Precisely. Sometimes I actually think that it can give people a false sense of security that they're working hard or "living on the edge" expressly because they regularly go to a gym, which I don't always find to be the case. _The evils of excessive isometric free-weights training._


----------



## Shai Hulud (Nov 18, 2014)

donald1 said:


> I'm in recent shape,  though there is room for improvement.  I too would like to get in better shape for me ill probably practice empty hand katas (5 times each per form)  other days practice weapon forms (5 times per form)  and pushups (50 per rep; palm,  fingertips,  and knuckle pushups) throughout the day


I've always sort of viewed knuckle push-ups as a kind of sports-specific training. Is it definitely safe, won't give me joint problems later on in life? To date I've only done standard clipped push-ups.


----------



## Shai Hulud (Nov 18, 2014)

Dinkydoo said:


> I too have ditched the gym membership and only train at home and class now. I try to keep a balance between consistent fitness and conditioning with flexible technique-based training - e.g. one week my solo practice might focus purely on Mantis and the other on nice, tight kickboxing.
> 
> Every training day - usually Monday to Friday - as part of my warm-up I do 20 squat kicks, 10 plyo pressups, 10 reps of 3 other pressup variants (so 30 in total) and then hold an L-sit for 30 seconds. Sometimes I substitute the Lsit for 20 V-ups or 50 situps.
> 
> ...


I'm liking how you've sort of narrowed down those body-weight exercises down to the bare essentials. Admittedly I don't have a plyometrics routine - I probably should now.

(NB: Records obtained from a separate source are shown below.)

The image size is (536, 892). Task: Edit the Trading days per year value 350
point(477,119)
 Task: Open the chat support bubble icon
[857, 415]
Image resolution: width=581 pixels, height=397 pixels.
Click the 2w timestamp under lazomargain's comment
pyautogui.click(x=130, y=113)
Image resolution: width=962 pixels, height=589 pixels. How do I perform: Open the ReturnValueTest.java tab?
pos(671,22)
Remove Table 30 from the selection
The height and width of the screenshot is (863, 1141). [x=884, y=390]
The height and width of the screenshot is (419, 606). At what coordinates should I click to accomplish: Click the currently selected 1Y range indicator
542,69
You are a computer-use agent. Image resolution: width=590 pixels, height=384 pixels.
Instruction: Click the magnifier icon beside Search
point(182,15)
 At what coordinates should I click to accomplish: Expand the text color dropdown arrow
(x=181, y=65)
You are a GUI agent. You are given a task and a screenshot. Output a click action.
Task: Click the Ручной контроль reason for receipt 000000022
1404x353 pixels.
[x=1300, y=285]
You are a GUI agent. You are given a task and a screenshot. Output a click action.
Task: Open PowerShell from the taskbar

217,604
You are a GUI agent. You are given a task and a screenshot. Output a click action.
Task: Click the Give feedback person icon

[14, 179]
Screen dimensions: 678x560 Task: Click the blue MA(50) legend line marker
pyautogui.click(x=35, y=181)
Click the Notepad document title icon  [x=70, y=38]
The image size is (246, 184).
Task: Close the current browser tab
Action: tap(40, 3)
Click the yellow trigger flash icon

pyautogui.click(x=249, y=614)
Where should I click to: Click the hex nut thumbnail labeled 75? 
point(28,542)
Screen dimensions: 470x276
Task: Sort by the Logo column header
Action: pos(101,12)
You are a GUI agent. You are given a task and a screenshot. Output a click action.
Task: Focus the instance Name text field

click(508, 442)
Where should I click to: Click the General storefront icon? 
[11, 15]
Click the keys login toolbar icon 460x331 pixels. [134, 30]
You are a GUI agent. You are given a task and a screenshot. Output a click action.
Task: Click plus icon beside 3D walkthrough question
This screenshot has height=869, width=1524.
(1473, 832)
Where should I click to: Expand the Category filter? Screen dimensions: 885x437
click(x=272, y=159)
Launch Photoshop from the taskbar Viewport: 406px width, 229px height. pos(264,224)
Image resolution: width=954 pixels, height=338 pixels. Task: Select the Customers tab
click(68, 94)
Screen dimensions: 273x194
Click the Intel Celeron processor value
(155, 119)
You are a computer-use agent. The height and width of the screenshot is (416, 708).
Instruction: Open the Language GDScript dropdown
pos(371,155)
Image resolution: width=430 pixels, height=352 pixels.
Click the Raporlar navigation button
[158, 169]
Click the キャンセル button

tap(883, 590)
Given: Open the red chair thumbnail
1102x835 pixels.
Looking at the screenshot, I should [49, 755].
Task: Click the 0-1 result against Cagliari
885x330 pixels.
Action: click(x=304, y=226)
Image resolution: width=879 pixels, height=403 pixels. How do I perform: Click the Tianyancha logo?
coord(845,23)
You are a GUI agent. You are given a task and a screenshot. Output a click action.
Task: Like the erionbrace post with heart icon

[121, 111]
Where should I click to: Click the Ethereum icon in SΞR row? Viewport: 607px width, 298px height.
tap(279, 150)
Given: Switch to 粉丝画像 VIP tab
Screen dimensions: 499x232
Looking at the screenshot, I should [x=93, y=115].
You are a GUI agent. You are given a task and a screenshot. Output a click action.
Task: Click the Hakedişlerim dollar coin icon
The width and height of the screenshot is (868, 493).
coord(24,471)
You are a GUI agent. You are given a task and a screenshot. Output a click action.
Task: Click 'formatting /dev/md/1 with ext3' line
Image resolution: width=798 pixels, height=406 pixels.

I don't think I'd have 2 hours to burn in a day for conditioning/training since entering graduate school. :/ Do you have these sessions in the evening? Can't imagine doing something that draining at the start of the day.


----------



## Touch Of Death (Nov 18, 2014)

I don't know what belt level you are at, but your stances probably suck, and doing some basic forms with your head at the proper level will kick your ***. I promise.


----------



## Shai Hulud (Nov 18, 2014)

Touch Of Death said:


> I don't know what belt level you are at, but your stances probably suck, and doing some basic forms with your head at the proper level will kick your ***. I promise.


Are you addressing me? 

I don't overlook art-specific technique. When I'm not drilling or sparring at the centre on weekends, I practice either one-step or three-step counter drills (training method I borrowed from Xingyiquan) with a gal mate of mine who's also training under the same instructor.  We take turns circling each other and moving around to keep things from going too static. No pads or gloves for us (not enough money for it, hence the title of this thread). Just bare knuckle blocking, swings, kicks, checks, traps and trips/reaps/throws.


----------



## Touch Of Death (Nov 18, 2014)

Shai Hulud said:


> Are you addressing me?
> 
> I don't overlook art-specific technique. When I'm not drilling or sparring at the centre on weekends, I practice either one-step or three-step counter drills (training method I borrowed from Xingyiquan) with a gal mate of mine who's also training under the same instructor.  We take turns circling each other and moving around to keep things from going too static. No pads or gloves for us (not enough money for good equipment, hence the title of this thread). Just bare knuckle blocking, swings, kicks, checks, traps and trips/reaps/throws.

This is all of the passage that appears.